* begin Provided data *

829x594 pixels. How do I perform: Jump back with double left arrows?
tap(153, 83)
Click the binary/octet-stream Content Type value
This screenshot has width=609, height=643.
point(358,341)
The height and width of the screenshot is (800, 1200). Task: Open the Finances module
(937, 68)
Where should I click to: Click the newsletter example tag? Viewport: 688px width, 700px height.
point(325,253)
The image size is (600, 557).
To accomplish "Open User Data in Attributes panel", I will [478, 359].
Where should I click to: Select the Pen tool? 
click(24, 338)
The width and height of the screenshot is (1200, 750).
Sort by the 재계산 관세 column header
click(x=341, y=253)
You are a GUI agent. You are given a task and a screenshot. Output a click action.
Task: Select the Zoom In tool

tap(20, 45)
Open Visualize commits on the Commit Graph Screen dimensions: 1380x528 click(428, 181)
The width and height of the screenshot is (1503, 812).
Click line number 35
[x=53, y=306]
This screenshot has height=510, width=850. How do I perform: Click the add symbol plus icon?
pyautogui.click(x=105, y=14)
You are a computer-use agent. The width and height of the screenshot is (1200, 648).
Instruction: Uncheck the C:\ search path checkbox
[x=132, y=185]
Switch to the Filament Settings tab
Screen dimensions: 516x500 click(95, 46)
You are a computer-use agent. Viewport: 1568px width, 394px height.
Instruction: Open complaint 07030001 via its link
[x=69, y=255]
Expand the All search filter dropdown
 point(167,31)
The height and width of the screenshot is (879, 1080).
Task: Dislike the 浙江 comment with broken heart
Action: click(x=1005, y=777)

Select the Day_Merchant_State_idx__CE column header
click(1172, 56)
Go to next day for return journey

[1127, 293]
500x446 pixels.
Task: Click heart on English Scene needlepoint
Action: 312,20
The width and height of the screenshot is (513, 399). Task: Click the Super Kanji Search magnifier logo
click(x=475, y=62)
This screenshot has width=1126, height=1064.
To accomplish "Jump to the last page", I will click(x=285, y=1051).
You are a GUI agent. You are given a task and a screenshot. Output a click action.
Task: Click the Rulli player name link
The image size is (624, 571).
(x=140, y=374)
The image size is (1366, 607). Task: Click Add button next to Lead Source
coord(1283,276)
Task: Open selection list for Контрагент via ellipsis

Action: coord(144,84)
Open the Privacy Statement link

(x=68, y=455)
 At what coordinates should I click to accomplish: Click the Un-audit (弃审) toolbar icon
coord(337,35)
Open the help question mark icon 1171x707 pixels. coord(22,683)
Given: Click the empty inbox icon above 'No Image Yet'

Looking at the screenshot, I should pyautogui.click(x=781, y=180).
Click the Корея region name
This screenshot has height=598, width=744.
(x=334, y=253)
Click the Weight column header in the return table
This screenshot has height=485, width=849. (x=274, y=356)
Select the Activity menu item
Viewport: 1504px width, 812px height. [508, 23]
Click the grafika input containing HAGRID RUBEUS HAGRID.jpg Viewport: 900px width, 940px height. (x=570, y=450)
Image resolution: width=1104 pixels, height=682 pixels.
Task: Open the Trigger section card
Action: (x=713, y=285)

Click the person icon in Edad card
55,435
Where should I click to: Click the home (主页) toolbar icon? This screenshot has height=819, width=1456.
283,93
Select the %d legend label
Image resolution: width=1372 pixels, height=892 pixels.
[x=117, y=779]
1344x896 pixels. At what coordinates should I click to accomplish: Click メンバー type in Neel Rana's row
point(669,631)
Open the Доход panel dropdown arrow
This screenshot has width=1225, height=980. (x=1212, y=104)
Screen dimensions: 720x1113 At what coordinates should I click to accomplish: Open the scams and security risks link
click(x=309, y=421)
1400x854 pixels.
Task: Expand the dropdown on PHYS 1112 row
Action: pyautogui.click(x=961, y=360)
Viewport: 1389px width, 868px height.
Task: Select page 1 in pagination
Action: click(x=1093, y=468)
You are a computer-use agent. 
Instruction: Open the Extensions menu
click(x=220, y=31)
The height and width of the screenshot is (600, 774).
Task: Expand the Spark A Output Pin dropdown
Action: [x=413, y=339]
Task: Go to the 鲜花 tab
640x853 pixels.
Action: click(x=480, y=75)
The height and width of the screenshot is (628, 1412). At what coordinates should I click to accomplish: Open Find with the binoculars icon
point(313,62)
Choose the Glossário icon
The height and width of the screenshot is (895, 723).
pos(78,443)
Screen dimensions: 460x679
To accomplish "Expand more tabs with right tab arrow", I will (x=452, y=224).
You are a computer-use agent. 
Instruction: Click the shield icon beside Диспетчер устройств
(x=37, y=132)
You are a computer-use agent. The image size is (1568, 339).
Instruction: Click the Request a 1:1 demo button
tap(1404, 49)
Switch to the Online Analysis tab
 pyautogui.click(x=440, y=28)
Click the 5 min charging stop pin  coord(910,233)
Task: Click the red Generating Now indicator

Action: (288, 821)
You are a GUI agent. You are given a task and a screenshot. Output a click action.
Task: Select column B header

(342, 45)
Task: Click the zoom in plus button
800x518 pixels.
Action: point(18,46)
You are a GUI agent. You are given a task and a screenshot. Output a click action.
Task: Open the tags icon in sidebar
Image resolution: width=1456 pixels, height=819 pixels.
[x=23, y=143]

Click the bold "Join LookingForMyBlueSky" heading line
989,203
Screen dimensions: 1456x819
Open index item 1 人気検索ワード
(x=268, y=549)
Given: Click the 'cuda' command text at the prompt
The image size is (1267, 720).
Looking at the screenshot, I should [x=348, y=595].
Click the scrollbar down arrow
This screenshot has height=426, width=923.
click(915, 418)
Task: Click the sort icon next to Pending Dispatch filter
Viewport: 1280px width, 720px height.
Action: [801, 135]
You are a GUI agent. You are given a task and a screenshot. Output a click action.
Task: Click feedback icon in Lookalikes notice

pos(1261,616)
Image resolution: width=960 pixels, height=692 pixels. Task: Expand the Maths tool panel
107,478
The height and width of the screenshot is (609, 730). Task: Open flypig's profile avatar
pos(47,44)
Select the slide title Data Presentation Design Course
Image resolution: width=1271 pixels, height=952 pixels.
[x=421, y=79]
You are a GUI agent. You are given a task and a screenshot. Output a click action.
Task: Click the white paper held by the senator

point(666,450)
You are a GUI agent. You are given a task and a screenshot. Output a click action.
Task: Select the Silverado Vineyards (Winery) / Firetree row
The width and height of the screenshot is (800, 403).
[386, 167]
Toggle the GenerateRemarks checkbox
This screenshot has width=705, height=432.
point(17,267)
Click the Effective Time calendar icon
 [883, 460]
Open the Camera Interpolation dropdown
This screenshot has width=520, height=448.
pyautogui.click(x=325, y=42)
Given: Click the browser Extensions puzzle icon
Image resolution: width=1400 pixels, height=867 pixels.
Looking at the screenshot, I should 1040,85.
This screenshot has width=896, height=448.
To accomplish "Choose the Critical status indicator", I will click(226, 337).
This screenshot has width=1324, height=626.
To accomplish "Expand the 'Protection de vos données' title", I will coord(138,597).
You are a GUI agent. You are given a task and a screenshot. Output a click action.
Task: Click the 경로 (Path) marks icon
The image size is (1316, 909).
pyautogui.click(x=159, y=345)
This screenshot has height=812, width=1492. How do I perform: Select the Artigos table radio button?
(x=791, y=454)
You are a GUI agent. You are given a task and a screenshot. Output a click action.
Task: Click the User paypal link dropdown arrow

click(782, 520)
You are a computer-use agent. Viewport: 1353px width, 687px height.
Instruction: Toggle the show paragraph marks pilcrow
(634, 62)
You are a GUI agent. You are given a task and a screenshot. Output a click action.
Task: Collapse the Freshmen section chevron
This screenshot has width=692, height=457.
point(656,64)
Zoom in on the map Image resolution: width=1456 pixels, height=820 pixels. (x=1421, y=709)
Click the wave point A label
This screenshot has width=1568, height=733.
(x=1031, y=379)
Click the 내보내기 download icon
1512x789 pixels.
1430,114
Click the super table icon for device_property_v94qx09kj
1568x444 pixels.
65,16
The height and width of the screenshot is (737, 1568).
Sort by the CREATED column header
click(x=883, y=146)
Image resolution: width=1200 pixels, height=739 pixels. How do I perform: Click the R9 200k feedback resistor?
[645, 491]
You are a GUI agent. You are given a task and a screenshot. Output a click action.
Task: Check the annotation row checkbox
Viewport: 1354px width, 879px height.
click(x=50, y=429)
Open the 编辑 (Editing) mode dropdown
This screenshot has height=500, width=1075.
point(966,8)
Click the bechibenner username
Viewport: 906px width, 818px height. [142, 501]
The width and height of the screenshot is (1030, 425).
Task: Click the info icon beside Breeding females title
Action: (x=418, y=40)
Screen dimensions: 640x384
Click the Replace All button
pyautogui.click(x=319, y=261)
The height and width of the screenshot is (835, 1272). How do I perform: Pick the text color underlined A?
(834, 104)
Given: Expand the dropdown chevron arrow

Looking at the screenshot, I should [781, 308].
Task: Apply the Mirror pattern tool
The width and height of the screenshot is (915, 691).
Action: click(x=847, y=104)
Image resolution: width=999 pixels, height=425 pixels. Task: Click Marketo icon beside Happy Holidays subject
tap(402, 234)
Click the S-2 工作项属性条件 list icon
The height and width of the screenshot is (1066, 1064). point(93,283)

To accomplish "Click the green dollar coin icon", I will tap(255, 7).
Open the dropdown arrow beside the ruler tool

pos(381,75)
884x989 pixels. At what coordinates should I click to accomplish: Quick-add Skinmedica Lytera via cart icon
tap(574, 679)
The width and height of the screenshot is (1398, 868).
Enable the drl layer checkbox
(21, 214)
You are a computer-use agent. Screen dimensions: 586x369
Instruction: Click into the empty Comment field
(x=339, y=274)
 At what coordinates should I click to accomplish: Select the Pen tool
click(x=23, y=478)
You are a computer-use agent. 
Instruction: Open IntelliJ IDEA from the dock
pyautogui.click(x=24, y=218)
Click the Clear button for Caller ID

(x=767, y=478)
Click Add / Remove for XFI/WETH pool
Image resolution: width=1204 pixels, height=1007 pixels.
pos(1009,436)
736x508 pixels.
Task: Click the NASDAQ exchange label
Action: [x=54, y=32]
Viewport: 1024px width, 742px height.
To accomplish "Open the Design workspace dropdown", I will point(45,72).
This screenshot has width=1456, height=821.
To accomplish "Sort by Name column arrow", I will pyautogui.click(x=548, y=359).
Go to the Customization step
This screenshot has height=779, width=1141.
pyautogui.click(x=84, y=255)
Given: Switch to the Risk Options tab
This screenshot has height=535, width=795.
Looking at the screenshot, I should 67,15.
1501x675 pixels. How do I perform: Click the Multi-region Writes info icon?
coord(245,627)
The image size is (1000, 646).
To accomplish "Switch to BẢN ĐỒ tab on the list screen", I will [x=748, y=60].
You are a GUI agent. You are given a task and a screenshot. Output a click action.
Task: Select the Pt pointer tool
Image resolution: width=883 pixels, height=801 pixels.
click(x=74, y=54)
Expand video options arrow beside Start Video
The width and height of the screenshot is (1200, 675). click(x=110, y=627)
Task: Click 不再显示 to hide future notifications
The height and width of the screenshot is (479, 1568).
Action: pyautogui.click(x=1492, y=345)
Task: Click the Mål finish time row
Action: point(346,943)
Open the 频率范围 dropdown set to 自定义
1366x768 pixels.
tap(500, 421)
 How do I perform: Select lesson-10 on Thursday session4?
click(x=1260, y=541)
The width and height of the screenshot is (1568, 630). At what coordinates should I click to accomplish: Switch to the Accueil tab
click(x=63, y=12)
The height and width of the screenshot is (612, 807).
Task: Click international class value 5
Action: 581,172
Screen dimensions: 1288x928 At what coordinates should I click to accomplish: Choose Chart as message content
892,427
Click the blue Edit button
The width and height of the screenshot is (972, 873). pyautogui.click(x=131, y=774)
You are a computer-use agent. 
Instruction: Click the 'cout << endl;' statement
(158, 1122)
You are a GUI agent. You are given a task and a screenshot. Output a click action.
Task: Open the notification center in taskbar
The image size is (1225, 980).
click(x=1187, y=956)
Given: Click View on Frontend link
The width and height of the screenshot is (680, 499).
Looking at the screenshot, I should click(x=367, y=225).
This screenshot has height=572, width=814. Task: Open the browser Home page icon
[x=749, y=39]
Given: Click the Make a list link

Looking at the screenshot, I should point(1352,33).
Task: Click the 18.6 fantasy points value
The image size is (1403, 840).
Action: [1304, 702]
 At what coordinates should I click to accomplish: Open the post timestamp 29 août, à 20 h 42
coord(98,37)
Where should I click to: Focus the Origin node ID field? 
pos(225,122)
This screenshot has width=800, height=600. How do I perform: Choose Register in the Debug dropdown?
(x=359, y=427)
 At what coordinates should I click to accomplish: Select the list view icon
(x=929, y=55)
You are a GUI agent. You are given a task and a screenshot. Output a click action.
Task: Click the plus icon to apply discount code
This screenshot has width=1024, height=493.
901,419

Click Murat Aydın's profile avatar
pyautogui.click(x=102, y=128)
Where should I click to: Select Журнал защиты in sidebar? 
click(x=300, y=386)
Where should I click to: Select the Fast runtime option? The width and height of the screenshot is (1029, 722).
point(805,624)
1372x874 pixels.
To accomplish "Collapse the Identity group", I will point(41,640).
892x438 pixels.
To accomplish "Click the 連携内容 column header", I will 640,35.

* end Provided data *

Your task
Express the records as a two-column CSV with the header columns text and answer. Include only the records from the line containing "Where should I click to: Click the home" through the line containing "point(669,631)", with one row per record. Put each value in its own quoted field and replace any line breaks with spaces.

Complete response
text,answer
"Where should I click to: Click the home (主页) toolbar icon? This screenshot has height=819, width=1456.","283,93"
"Select the %d legend label Image resolution: width=1372 pixels, height=892 pixels.","[x=117, y=779]"
"1344x896 pixels. At what coordinates should I click to accomplish: Click メンバー type in Neel Rana's row","point(669,631)"